TEXT PROVIDED:
---------------

Rewterz Threat Alert – StormKitty Stealer: A Threatening Information-Stealing Malware – Active IOCs

Severity

High

Analysis Summary

StormKitty information stealer is designed to compromise sensitive data from infected systems, such as login credentials, passwords, cryptocurrency wallets, and other valuable information. The stolen data is often used for various malicious purposes, including identity theft, financial fraud, and unauthorized access.

StormKitty Stealer possesses several key characteristics and functionalities:

• The primary objective of StormKitty Stealer is to exfiltrate sensitive data from compromised systems. It can target a wide range of applications, including web browsers, email clients, FTP programs, cryptocurrency wallets, and more. The malware collects stored credentials, browser cookies, autofill data, and other personal information.

---------------

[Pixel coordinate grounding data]

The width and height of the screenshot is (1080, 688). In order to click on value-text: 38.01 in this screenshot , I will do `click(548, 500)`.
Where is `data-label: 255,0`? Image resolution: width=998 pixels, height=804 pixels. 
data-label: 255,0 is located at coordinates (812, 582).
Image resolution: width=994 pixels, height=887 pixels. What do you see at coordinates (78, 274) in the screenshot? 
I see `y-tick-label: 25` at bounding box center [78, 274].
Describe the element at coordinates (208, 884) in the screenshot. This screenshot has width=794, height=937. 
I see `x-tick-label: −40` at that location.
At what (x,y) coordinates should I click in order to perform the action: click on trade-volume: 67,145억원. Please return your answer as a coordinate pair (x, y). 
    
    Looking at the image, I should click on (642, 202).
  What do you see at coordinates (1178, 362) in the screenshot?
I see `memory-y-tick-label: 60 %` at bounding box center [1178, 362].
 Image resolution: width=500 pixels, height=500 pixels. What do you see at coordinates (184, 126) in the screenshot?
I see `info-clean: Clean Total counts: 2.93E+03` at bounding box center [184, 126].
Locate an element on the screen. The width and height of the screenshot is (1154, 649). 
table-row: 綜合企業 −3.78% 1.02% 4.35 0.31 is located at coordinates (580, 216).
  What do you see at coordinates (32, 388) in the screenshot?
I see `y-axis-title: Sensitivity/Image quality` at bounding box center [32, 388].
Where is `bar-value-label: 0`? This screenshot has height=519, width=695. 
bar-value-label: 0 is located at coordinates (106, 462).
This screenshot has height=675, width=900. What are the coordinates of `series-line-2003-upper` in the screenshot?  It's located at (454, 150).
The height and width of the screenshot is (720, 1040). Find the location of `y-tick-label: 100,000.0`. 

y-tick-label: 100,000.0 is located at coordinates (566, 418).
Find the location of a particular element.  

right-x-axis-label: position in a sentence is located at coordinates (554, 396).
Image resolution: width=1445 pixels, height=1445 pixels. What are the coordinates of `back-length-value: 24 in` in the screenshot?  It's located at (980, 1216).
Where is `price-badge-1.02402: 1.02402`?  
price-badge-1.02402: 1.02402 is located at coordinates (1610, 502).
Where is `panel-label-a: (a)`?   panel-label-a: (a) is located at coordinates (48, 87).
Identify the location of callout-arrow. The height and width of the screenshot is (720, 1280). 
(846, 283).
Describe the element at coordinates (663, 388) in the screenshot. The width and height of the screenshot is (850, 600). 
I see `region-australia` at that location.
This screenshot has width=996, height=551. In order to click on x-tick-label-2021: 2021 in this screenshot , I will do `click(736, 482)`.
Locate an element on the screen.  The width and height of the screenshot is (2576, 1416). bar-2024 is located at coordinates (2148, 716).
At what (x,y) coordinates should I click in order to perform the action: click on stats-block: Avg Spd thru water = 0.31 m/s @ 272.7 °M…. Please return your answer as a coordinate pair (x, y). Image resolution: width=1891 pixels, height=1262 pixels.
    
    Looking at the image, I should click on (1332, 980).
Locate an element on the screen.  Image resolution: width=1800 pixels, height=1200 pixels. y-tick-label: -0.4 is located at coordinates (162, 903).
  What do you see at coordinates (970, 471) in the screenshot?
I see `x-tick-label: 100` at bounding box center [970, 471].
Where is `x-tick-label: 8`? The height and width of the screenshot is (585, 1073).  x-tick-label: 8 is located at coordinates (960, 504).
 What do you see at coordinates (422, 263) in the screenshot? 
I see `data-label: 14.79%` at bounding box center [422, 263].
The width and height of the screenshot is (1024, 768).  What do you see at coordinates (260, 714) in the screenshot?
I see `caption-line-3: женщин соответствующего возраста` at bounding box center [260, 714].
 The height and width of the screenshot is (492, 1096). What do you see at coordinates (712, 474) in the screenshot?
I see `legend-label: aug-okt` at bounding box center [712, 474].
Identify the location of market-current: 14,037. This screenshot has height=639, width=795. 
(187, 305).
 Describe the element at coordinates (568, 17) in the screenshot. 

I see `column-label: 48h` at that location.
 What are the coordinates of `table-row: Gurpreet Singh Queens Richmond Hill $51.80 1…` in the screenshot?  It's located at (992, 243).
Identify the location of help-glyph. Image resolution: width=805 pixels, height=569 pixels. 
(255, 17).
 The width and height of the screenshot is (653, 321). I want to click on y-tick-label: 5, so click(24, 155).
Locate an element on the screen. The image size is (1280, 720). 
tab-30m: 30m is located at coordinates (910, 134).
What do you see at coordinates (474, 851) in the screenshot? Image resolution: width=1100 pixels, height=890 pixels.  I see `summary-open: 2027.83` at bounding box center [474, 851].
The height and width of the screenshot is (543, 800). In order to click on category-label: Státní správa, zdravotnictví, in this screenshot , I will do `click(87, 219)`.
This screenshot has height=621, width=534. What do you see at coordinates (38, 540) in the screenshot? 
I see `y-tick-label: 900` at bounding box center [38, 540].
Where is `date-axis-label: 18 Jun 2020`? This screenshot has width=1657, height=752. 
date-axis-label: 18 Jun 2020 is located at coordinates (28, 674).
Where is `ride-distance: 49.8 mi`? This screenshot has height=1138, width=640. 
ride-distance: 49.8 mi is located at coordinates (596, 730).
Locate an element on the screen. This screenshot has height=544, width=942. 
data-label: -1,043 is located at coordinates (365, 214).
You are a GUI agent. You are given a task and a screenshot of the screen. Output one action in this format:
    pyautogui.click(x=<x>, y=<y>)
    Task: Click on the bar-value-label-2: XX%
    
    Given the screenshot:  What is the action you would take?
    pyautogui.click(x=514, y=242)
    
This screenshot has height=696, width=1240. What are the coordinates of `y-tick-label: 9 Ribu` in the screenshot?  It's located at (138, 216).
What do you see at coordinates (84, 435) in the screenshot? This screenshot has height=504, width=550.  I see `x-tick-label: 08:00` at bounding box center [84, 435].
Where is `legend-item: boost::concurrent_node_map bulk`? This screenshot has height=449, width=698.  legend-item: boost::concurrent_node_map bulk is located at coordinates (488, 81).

---------------

INSTRUCTIONS:
a - Using the StormKitty alert, explain what the data taken by this stealer is often used for.
b - Quote everything in the StormKitty alert from "Analysis Summary" down to "other personal information.".

LIST OF SOLUTIONS:
a - The stolen data is often put to malicious uses, including identity theft, financial fraud, and unauthorized access.

b -
Analysis Summary

StormKitty information stealer is designed to compromise sensitive data from infected systems, such as login credentials, passwords, cryptocurrency wallets, and other valuable information. The stolen data is often used for various malicious purposes, including identity theft, financial fraud, and unauthorized access.

StormKitty Stealer possesses several key characteristics and functionalities:

• The primary objective of StormKitty Stealer is to exfiltrate sensitive data from compromised systems. It can target a wide range of applications, including web browsers, email clients, FTP programs, cryptocurrency wallets, and more. The malware collects stored credentials, browser cookies, autofill data, and other personal information.